[Items from a dataset]
┌────────

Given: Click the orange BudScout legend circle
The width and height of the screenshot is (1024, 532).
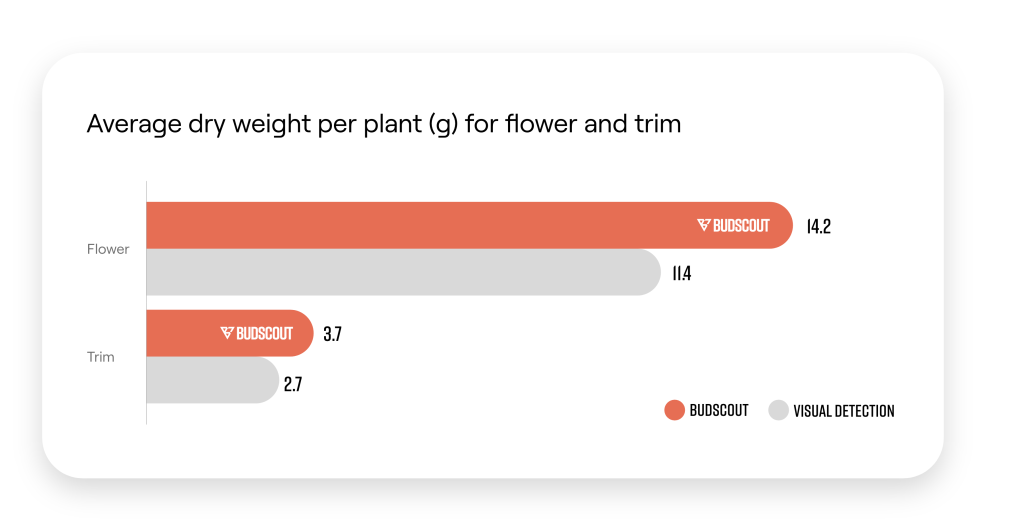Looking at the screenshot, I should point(675,410).
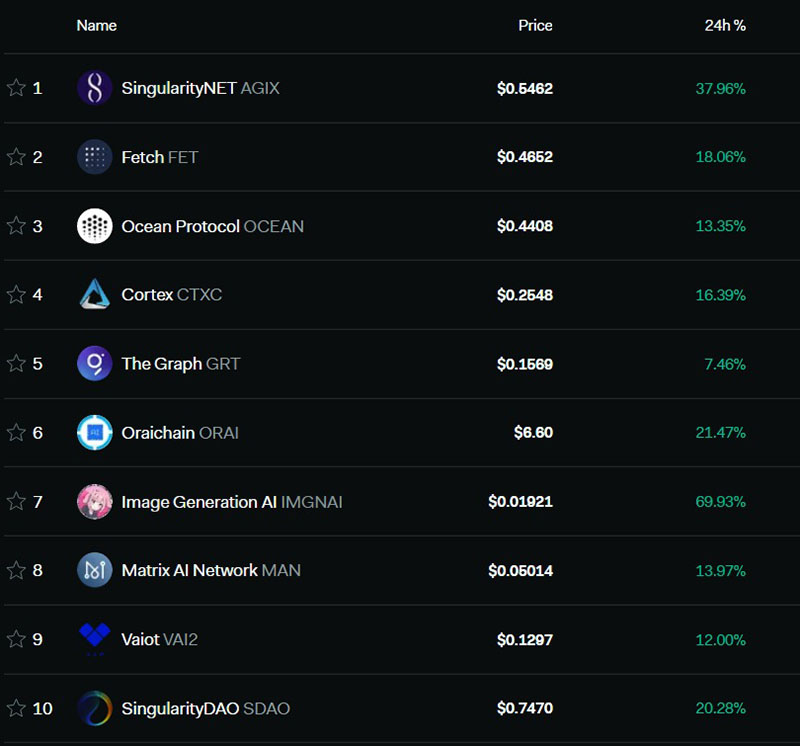
Task: Click The Graph GRT logo icon
Action: click(x=95, y=364)
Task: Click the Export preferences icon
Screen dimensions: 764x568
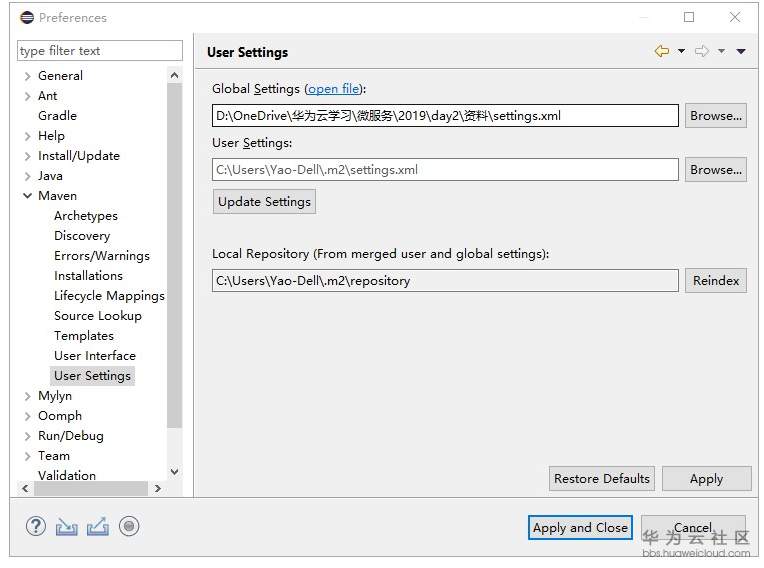Action: (x=97, y=526)

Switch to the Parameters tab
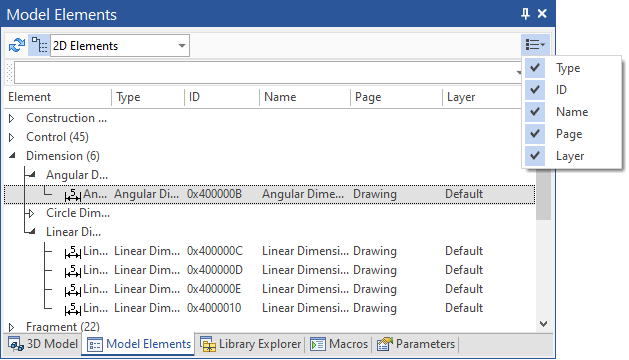(416, 344)
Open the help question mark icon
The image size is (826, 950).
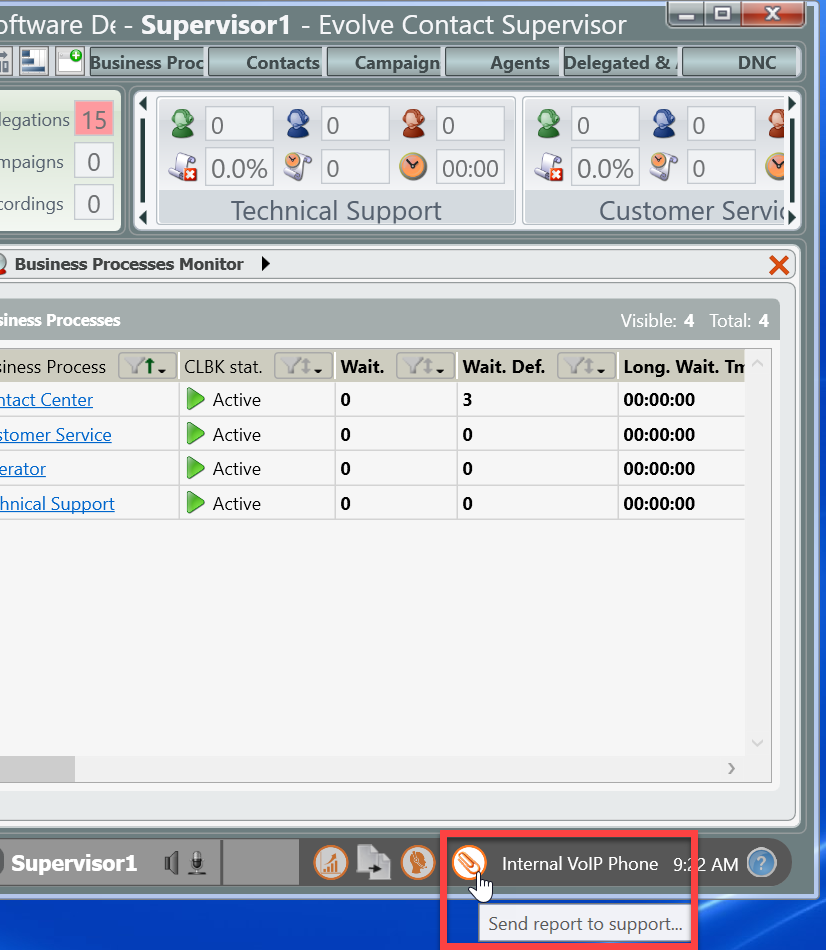[x=761, y=862]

└────────

**TRY IT:**
Output each record precisely as it appears, and drop every picture.

**ANSWER TO THE PROBLEM:**
Given: Click the orange BudScout legend circle
The width and height of the screenshot is (1024, 532).
Looking at the screenshot, I should point(675,410).
Task: Click The Graph GRT logo icon
Action: click(x=95, y=364)
Task: Click the Export preferences icon
Screen dimensions: 764x568
Action: (x=97, y=526)

Switch to the Parameters tab
(416, 344)
Open the help question mark icon
The image size is (826, 950).
[x=761, y=862]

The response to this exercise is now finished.